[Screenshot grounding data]
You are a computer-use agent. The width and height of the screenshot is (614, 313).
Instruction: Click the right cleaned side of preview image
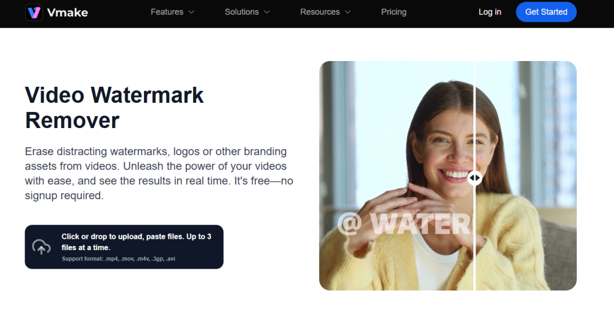[x=526, y=176]
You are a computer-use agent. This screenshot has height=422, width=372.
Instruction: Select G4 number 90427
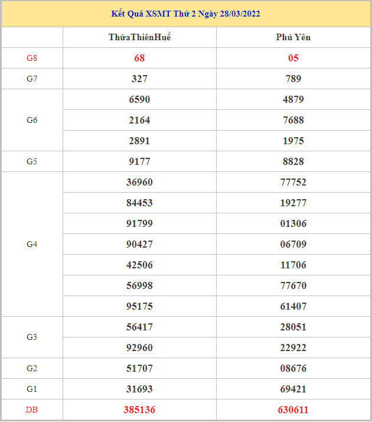139,244
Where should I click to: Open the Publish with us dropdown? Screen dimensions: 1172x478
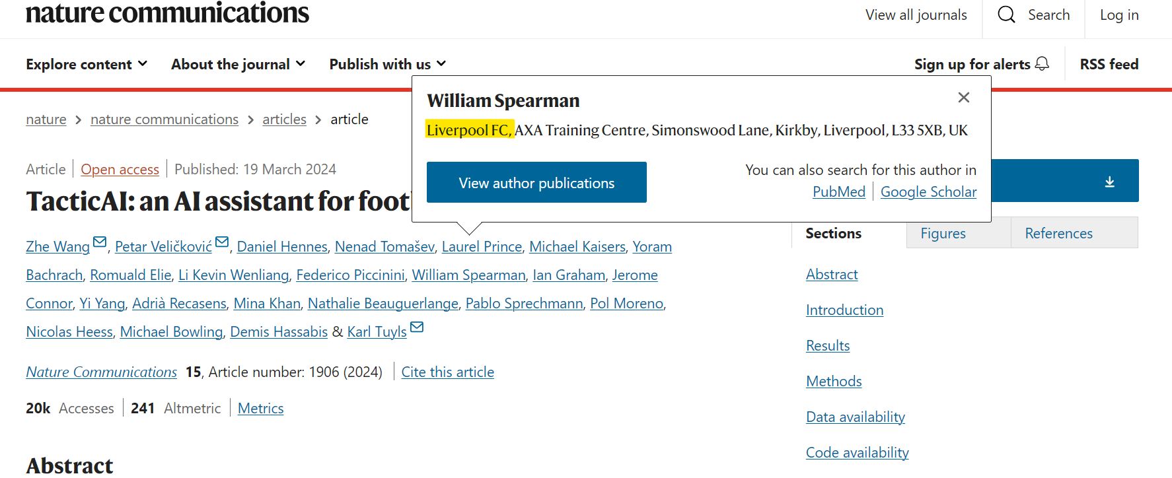pos(387,64)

### TASK OBJECTIVE
Look through the lines above and collect those with the word "computer".

### TASK OUTPUT
You are a computer-use agent. The width and height of the screenshot is (614, 313).
You are a computer-use agent. This screenshot has height=422, width=372.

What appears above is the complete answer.